El abuelo me descubrió y, en lugar de regañarme, me compró un tocadiscos azul. Era de corriente eléctrica y pilas, se guardaba como portafolio para llevarlo a todas partes. En él podía escuchar todos los discos. Gracias a que no tenía que darle vueltas, muchas veces fui la niña de las cerillas, la princesa que huía de Ruidoquedito, la bailarina de las zapatillas rojas, y tantas más.
Un día, me regalaron un disco rojo, que además traía un libro con dibujos de la historia; Robin Hood, en versión Disney.
Mamá me explicó: Se lee al mismo tiempo que se escucha, cuando oigas la campanita tienes que cambiar de hoja.

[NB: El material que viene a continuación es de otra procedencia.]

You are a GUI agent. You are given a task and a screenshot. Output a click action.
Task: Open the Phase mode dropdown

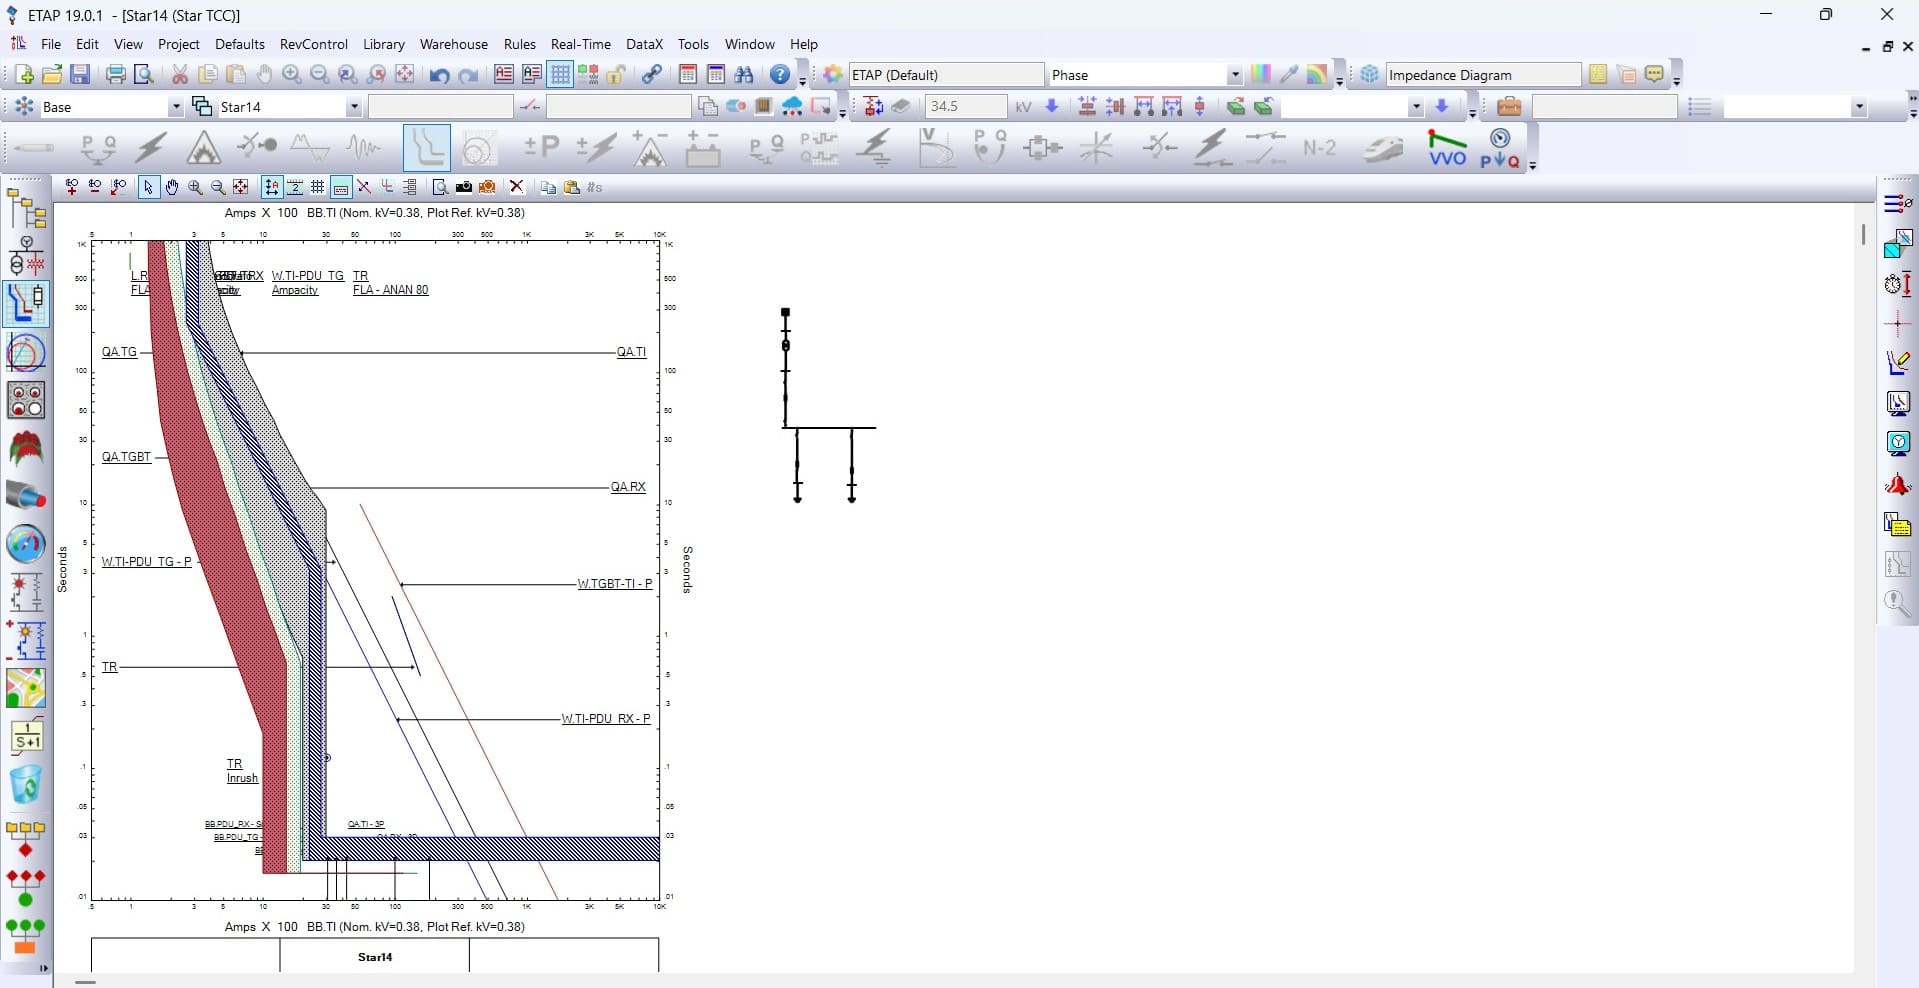1234,75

Esperé a que se fuera. Saqué el tocadiscos azul. Puse el disco rojo. Me senté en el piso con las piernas cruzadas y la espalda recta. Abrí el libro, y comencé a tratar de leer, letra a letra.
Tuve mi colección de discos arcoíris… verde de Pepina Oruga, que soñaba ser algo más que una simple oruga, amarillo de Maya la Abeja, rosa de Rosita Fresita, azul del pájaro azul.
Al poco tiempo dejé de escuchar los cuentos y, me dediqué a leerlos.
Ya no tenía que oírlos para ser la bruja de los cuentos… luego les voy a contar porqué me encantan las brujas. Sí tenía que dejar el libro sin terminar, sabía exactamente donde me había quedado. Robin Hood y Lady Marian ya no fueron zorros, la rubia niña de las cerillas se pintó el pelo de negro, y Camelot era infinito.
Poco a poco cambié a los escritores clásicos como Perrault y los hermanos Grimm, que fueron los que escribieron Caperucita Roja, La Sirena, el Gato con Botas, la Bella Durmiente, Cenicienta, Blancanieves, Rapunzel y, ¡muchos más de los que se imaginan!
Ellos se fueron a la repisa superior del librero. En las inferiores comenzaron a aparecer Oscar Wilde, Alejandro Dumas, Charles Dickens. Ellos tuvieron que ceder su espacio a Horacio Quiroga, Sebastián Pedroso, Francisco Hinojosa.
Hoy, comparten lugar con J.K. Rowlings, Tolkien, y muchísimos más. Están en libreros, buroes, escritorios, sillones. Los hay en filas de espera, los que se cuelan, los digitales que termino comprando en papel, los que regresan, los de siempre.
Leo porque supe escuchar y, escribo porque leo, y porque escribo me escuchan… ¿ya se fijaron que es un hermoso círculo?